Aki: I walked around looking at your posters. I want to ask each group to report.
What did you discuss at the end of yesterday's class?
Group A: Like most groups we generated a variety of methods to derive the proof of the area of a trapezoid. In going through each of these we started to discover. As we went through these it was hard to see... one of the things we seemed to discover. This type of activity could be used in a 5th grade, 9th grade, 11th grade classroom depending on level of depth. So you could decide what type of questions to ask.
Aki: Consider when you slide the top base of trapezoid to make a rectangle or parallelogram. Does sliding change the area? Is that appropriate for a 5th grade classroom?
Group B: There was a lot of variety of solutions. Even though each table had a bunch, the other tables presented ones we hadn't thought of. Some solutions were grouped by solution method. Others categorized solutions based on immediate previous knowledge. for example areas of parallelograms or whether they were based on much earlier techniques. There were different ways of looking at how to group the answers and how to move through these to help students develop a global and more sophisticated level of understanding.
Group C: I would estimate that we went through a very similar process. What was interesting when we were trying to pick the 3 or 4 models to present to the whole group - we had a lot of ideas of which ones were the clearest or which would take the kids where we want them to go. The experiences we were having as teachers mirrored what the kids would go through themselves. We need to remember that flexibility.
Aki: Some methods generalize. Others don't.
One method involved extending the non-parallel sides to make a large triangle. Big one = .5*b1(h + x). The other triangle = .5*b2*x. So we subtract to get the area of the trap.
You can't get rid of the x's algebraically, but if you notice the triangles are similar you can get the desired formula. h/(h+x) = B2/B1
Should we categorize? Or should the students categorize?
Aki: Deriving the formula and finding the area are different. Some students find the area via counting - but that doesn't generalize to finding the formula.
Question 3) How to facilitate discussion. How can students really appreciate someone else's method? What kind of ideas? Of course there are many.

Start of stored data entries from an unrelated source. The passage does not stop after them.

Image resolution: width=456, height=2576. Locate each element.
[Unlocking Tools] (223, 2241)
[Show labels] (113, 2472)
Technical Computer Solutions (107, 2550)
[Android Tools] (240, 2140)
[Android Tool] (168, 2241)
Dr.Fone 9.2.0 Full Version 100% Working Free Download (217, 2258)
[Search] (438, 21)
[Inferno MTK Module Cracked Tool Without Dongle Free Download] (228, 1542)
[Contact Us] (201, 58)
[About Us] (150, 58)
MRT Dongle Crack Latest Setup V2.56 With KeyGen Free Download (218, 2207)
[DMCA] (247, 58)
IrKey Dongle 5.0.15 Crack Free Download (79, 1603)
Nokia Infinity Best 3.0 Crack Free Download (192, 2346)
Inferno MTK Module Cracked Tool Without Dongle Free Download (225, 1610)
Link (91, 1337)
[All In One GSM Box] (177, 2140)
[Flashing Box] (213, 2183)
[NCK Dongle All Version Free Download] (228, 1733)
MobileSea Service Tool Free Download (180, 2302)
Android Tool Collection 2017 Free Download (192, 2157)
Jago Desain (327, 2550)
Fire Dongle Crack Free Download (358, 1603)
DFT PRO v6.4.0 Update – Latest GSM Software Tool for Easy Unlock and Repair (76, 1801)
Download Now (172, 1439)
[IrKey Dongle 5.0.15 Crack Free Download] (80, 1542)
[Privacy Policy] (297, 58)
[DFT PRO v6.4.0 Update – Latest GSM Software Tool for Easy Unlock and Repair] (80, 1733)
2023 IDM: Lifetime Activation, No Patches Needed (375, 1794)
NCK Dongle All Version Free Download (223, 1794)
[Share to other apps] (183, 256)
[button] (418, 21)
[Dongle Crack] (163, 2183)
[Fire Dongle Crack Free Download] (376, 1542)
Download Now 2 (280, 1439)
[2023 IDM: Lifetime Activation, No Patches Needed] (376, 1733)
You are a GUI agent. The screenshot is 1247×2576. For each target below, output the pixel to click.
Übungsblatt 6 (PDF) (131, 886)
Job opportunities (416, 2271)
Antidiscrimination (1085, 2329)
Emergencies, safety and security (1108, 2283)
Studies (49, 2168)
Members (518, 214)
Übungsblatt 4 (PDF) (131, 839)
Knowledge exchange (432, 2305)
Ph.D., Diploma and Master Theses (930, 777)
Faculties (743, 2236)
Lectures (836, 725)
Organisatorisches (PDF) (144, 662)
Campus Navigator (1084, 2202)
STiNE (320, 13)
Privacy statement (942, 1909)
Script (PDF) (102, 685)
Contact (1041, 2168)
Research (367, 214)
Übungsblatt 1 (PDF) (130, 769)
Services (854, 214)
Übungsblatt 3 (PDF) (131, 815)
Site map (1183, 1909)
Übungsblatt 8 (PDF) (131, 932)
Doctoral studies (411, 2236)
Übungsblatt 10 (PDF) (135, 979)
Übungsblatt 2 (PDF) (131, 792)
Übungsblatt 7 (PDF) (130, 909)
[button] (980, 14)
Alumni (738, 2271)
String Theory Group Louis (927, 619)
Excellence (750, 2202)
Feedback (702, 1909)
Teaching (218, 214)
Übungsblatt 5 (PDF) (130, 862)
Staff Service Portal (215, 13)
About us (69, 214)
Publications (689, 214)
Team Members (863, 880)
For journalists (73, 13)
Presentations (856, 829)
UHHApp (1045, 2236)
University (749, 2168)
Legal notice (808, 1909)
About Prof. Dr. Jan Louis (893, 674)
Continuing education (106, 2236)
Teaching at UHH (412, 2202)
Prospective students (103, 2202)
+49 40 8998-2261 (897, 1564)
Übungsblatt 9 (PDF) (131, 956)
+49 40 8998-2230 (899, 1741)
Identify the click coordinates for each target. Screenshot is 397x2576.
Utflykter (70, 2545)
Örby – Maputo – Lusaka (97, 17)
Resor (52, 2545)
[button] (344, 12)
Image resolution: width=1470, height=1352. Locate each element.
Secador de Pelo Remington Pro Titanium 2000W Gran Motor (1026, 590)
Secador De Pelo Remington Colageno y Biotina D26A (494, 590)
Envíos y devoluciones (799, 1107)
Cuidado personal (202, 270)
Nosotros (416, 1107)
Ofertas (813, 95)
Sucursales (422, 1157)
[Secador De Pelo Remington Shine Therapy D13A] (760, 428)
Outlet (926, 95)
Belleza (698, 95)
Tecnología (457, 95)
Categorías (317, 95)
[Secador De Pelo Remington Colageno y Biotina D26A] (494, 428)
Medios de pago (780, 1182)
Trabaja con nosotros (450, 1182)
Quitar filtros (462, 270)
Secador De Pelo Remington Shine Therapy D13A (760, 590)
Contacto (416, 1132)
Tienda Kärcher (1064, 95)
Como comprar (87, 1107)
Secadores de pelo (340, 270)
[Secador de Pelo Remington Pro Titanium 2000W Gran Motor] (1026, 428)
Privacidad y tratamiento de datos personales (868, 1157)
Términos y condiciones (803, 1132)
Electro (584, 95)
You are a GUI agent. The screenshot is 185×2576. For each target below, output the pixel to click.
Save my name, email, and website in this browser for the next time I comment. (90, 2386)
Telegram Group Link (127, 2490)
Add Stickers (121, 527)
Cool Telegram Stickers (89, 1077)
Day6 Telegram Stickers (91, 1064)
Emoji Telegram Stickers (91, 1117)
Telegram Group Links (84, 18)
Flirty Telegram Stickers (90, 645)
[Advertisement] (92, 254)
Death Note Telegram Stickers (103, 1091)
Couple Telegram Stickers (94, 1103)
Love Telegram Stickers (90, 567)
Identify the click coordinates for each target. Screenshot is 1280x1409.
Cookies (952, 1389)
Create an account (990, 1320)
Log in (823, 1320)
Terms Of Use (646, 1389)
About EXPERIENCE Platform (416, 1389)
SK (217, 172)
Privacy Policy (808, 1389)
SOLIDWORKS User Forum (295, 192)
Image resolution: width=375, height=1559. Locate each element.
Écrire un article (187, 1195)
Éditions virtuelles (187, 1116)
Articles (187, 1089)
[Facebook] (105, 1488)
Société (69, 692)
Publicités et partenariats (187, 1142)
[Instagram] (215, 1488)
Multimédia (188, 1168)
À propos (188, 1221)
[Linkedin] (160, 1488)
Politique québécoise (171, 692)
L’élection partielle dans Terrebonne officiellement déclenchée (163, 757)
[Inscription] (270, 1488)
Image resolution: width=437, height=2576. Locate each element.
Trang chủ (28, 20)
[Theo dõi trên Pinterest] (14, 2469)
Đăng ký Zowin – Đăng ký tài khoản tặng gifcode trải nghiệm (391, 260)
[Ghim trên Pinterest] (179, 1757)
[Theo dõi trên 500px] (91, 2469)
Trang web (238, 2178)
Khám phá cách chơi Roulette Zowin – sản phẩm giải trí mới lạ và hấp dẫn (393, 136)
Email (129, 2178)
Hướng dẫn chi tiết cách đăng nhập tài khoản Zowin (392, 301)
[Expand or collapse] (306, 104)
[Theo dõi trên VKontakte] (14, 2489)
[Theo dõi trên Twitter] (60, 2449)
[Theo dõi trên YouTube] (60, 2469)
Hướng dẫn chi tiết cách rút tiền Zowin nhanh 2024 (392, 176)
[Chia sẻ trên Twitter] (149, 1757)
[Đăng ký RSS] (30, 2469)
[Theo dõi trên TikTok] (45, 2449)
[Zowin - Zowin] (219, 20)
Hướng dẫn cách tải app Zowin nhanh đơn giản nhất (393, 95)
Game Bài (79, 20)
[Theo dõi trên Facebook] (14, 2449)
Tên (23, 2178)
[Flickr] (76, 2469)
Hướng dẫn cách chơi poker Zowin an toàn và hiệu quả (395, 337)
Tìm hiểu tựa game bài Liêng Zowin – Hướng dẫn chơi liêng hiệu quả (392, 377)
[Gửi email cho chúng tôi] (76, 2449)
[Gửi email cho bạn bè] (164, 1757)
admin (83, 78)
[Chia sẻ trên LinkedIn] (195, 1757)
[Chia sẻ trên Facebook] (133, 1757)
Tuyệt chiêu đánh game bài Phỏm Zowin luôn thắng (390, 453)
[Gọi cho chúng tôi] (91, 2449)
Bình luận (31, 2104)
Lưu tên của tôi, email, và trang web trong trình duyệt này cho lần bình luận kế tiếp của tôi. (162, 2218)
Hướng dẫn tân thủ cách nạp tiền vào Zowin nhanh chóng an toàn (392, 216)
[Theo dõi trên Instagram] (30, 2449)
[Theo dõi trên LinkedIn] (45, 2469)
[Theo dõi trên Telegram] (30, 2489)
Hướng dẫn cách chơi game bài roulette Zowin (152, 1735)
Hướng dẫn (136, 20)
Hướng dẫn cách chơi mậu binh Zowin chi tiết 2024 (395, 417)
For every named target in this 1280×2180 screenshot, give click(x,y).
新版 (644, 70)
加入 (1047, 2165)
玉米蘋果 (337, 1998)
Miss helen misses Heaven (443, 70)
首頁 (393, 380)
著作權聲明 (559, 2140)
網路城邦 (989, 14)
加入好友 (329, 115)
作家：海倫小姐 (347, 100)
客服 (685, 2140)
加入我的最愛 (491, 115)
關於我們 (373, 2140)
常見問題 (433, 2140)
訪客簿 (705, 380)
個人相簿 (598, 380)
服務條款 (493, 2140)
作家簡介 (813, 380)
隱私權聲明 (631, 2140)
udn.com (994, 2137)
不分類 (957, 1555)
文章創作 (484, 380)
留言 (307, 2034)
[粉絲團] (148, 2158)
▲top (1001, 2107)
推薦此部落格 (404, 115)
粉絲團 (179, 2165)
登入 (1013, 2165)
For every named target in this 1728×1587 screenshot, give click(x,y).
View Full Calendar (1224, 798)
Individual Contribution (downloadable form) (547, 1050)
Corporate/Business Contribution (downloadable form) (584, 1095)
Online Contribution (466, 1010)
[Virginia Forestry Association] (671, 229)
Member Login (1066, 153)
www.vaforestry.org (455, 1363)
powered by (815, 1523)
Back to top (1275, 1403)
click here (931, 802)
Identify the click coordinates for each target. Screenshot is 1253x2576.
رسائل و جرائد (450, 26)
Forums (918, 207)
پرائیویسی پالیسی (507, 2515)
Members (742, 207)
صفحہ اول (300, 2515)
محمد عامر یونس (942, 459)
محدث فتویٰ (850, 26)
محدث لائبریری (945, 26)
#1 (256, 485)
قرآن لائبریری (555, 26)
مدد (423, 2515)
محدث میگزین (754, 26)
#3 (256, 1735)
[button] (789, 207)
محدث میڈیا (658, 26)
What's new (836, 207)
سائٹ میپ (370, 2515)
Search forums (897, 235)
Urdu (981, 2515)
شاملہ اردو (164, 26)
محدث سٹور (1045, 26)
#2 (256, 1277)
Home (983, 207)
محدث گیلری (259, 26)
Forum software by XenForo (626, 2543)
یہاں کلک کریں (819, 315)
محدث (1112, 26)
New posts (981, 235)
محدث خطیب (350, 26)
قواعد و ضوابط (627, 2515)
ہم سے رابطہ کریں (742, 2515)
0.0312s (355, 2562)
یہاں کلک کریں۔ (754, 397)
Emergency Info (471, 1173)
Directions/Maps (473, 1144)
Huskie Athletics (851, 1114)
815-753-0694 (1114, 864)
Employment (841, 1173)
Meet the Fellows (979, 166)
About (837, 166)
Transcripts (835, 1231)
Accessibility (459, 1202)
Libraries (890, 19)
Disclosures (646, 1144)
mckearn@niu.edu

We start with having them recognize what area is from their experiences of rectangle and triangle - to help them find area of trapezoid.
We can remind them when we were doing the previous problem of parallelogram and triangle we had done them by putting things together or taking them apart. Maybe we could invoke what we've done before in a slightly different way to get at this.
Or we could simply transform this shape into another shape. (Draw line from vertex through midpoint of opposite side to reflect triangle part to make a triangle.)
3 basic methods - add things to diagram.
Take things away
Which might be easy for students to figure out?
Group D: We had some methods that didn't generalize. That might be interesting for students to make a trapezoid where a particular method doesn't work.
To teach math, we need to look at all of these possibilities.
Help students develop problem solving strategies.
- Minimize the number of cuts.
- List available previous knowledge that might be able to help derive the formula.
Better to use rectangle > parallelogram > triangle > to find area of trapezoid
How can we save our effort? Which method might be more efficient? Students have already known that triangles with same base and same height have same area.
Draw line parallel from one vertex parallel to diagonal of trap. Use property that students know: that triangles with the same base and same height have same area.
Aki: If you really expect students to think, you should be very, very mean. The process is better when you use rectangle > parallelogram > triangle > to find area of trapezoid. This process is very important for students - as it relates to their progress in future math
Note: The formula for trapezoid works for parallelogram, rectangle, and square.
Can we generalize the area of a trapezoid method this to arbitrary quadrilaterals? Yes - divide it into two triangles (whose height isn't necessarily the same)
Aki then introduced Monday's problem.